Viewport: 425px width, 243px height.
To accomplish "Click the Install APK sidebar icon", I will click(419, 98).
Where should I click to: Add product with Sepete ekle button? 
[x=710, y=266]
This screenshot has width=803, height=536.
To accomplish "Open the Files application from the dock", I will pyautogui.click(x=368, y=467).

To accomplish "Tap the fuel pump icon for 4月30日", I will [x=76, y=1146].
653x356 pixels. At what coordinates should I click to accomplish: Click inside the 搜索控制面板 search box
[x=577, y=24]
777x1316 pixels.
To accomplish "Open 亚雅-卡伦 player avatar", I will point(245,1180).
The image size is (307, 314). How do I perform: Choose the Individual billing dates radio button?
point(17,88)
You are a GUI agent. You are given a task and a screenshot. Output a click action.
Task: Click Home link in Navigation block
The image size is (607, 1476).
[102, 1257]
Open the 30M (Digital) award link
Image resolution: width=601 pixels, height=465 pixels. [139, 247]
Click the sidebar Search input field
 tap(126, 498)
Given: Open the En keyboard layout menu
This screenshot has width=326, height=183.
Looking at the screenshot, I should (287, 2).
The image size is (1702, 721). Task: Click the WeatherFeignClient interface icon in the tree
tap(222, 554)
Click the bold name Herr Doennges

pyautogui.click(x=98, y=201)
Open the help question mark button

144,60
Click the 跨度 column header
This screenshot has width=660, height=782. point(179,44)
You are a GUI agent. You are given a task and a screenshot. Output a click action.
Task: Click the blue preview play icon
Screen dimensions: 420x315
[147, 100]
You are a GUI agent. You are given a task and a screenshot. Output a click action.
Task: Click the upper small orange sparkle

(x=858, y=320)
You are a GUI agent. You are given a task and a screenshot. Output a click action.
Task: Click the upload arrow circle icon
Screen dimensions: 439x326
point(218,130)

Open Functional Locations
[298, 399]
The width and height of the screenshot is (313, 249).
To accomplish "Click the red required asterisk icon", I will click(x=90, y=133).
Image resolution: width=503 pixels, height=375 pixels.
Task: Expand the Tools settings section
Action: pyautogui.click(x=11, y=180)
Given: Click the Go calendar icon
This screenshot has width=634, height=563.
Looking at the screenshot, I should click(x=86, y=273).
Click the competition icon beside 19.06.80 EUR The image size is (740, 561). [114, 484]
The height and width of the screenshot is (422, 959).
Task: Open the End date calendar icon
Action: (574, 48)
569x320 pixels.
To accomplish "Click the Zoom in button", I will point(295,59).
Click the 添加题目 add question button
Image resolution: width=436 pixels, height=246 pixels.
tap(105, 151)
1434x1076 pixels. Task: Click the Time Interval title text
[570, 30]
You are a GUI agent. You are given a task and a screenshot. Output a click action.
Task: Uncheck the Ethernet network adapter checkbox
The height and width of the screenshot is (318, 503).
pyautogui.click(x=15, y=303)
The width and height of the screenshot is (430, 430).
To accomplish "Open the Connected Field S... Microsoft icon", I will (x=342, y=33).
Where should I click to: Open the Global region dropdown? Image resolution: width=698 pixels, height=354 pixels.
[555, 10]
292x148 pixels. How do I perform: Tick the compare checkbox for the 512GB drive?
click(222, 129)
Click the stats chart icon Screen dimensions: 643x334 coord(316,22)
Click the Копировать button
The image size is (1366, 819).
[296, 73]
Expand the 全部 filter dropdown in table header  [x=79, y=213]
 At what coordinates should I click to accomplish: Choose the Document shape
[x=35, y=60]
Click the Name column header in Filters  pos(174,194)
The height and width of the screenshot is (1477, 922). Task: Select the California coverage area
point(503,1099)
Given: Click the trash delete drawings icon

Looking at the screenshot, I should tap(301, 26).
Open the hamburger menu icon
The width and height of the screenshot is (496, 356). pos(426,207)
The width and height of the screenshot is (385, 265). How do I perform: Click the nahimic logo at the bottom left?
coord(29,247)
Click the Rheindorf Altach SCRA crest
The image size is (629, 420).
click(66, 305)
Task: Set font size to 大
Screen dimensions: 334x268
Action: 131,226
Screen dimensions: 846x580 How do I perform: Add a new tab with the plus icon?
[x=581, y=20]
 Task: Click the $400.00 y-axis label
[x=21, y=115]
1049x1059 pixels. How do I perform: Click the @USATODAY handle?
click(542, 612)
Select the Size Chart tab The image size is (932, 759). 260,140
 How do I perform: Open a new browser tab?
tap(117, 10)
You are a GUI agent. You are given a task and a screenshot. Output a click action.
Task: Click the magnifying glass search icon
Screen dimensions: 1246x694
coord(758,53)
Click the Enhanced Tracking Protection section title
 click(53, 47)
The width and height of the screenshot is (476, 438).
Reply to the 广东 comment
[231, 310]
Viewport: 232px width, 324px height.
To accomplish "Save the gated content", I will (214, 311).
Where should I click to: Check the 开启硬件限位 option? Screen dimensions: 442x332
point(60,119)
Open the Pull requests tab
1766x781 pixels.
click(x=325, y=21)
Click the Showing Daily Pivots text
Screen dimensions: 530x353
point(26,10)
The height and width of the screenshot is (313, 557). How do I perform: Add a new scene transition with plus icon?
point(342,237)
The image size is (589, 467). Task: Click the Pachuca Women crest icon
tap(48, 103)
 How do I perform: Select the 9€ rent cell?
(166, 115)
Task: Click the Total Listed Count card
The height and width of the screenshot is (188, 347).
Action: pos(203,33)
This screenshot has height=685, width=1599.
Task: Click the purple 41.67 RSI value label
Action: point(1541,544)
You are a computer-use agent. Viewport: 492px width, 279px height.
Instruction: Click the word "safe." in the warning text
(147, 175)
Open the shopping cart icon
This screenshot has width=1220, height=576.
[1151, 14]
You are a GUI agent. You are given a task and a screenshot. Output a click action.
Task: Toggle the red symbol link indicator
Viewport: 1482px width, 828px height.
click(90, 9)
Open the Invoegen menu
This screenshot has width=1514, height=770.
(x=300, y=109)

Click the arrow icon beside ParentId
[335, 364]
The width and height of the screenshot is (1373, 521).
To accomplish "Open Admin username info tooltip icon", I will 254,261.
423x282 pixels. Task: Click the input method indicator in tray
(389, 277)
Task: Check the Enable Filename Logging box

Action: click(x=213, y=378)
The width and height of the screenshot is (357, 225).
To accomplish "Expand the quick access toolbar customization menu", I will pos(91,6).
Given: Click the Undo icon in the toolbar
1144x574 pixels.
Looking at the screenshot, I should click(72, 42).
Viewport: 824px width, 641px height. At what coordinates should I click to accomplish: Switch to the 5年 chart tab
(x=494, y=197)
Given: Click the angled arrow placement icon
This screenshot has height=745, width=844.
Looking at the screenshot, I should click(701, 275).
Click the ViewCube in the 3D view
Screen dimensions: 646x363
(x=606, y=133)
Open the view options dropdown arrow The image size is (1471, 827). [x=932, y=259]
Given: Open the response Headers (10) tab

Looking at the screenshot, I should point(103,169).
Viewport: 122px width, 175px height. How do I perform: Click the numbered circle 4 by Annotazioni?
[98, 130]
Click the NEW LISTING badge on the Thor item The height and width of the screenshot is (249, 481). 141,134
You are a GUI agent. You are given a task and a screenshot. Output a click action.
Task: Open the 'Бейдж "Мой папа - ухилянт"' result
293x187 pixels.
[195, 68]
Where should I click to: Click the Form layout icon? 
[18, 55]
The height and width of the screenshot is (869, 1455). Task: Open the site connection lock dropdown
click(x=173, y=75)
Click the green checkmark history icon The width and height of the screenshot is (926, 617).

**Your instructions:**
Which lines of the records above contain the word "toolbar"? Show each of them.

**Task response:**
To accomplish "Expand the quick access toolbar customization menu", I will pos(91,6).
Given: Click the Undo icon in the toolbar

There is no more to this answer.